Dérision et célébration

 

« Je n’ai jamais rien vu qui fût laid », a dit Claude Monet. Cet œil résolument optimiste, il le partageait avec toute l’école impressionniste pour laquelle le monde n’était qu’un diaprement magique de couleurs. À cette esthétique heureuse, l’expressionnisme répliqua dès le début du siècle par un parti pris résolument opposé en recherchant le choc émotionnel provoqué par un visage grimaçant ou une scène dramatique (Le Cri d’Edward Munch 1893), voire par la pure et simple laideur (Soutine, Bacon, Baselitz).

La littérature connaît elle aussi ces deux courants, l’un de célébration, l’autre de dérision. Chanter la beauté du monde, la grandeur des héros, la grâce des jeunes filles, cela va de soi, semble-t-il, mais ce n’est pas une mince ambition pour peu que l’on prétende faire œuvre originale et créatrice. Certains poètes comme José-Maria de Hérédia, Leconte de Lisle ou Saint-John Perse y ont excellé (d’ailleurs un recueil de Saint-John Perse s’intitule Éloges). Au demeurant la poésie s’accommode mieux de la célébration que de la dérision.

En revanche certaines œuvres en prose d’une force impressionnante ne sont que des monuments de dérision, tels les Mémoires de Saint-Simon, la Recherche de Marcel Proust ou le Voyage au bout de la nuit de Louis-Ferdinand Céline. Dans les sociétés grouillantes de personnages qu’elles nous offrent, il n’en est pas un qui ne soit grotesque, minable ou répugnant par quelque côté. Au contraire, dans les Mémoires d’outre-tombe de Chateaubriand ou Les Misérables de Victor Hugo, on respire un air de sombre grandeur qui exalte et gonfle le cœur. On notera que la noirceur ne fait rien à l’affaire et qu’il y a du dérisoire et du sublime dans l’horreur, comme dans l’idylle.
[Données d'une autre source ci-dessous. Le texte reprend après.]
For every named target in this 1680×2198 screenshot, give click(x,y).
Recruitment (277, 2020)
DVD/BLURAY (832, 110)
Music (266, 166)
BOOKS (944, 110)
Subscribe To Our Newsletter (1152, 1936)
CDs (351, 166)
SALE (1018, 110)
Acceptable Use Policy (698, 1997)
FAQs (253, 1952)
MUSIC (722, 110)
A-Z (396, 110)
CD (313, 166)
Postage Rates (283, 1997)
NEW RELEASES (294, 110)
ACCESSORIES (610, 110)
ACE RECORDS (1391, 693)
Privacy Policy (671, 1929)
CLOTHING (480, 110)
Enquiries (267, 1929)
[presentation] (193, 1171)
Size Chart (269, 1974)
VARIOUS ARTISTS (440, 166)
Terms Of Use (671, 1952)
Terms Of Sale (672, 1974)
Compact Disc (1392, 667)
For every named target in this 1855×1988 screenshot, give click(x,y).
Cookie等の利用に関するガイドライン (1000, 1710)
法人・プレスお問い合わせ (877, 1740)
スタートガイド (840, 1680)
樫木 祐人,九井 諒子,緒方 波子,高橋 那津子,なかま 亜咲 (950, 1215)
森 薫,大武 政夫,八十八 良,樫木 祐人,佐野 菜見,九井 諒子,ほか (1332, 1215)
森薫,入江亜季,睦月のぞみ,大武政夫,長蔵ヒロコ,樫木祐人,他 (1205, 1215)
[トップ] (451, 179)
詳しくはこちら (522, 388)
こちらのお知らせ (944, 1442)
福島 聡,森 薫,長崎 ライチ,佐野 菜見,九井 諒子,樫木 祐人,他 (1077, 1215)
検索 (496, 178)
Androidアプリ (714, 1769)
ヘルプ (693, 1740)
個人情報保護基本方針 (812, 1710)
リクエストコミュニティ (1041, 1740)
Il faut pourtant manier ce genre de distinction avec précaution, et non pas comme un ouvre-boîte universel. Certaines œuvres y sont réfractaires et ne gagnent rien à leur être soumises, telle La Comédie humaine de Balzac ou Les Rougon-Macquart de Zola. D’autres se divisent tout naturellement en deux massifs, selon ces deux rubriques. Ainsi Flaubert, selon qu’il écrit La Tentation de saint Antoine, Salammbô, Saint Julien l’Hospitalier ou Hérodias d’une part, Madame Bovary, L’Éducation sentimentale et Bouvard et Pécuchet d’autre part. (On pourrait aussi dire qu’il y a deux Flaubert, l’un en couleurs, l’autre en noir et blanc.) Il est amusant de comparer en ce sens le festin des Barbares qui ouvre Salammbô et le banquet de mariage de Madame Bovary. Dans l’un tout est grand, dans l’autre tout est ridicule. On verrait aussi que si l’humour est roi dans la dérision, il n’est nullement exclu dans la célébration. Il y gagne seulement une dimension supplémentaire.

CITATION

Le bouffon, parce qu’il est petit, laid et sans pudeur, voit plus de choses que les grands seigneurs et les belles dames de la cour.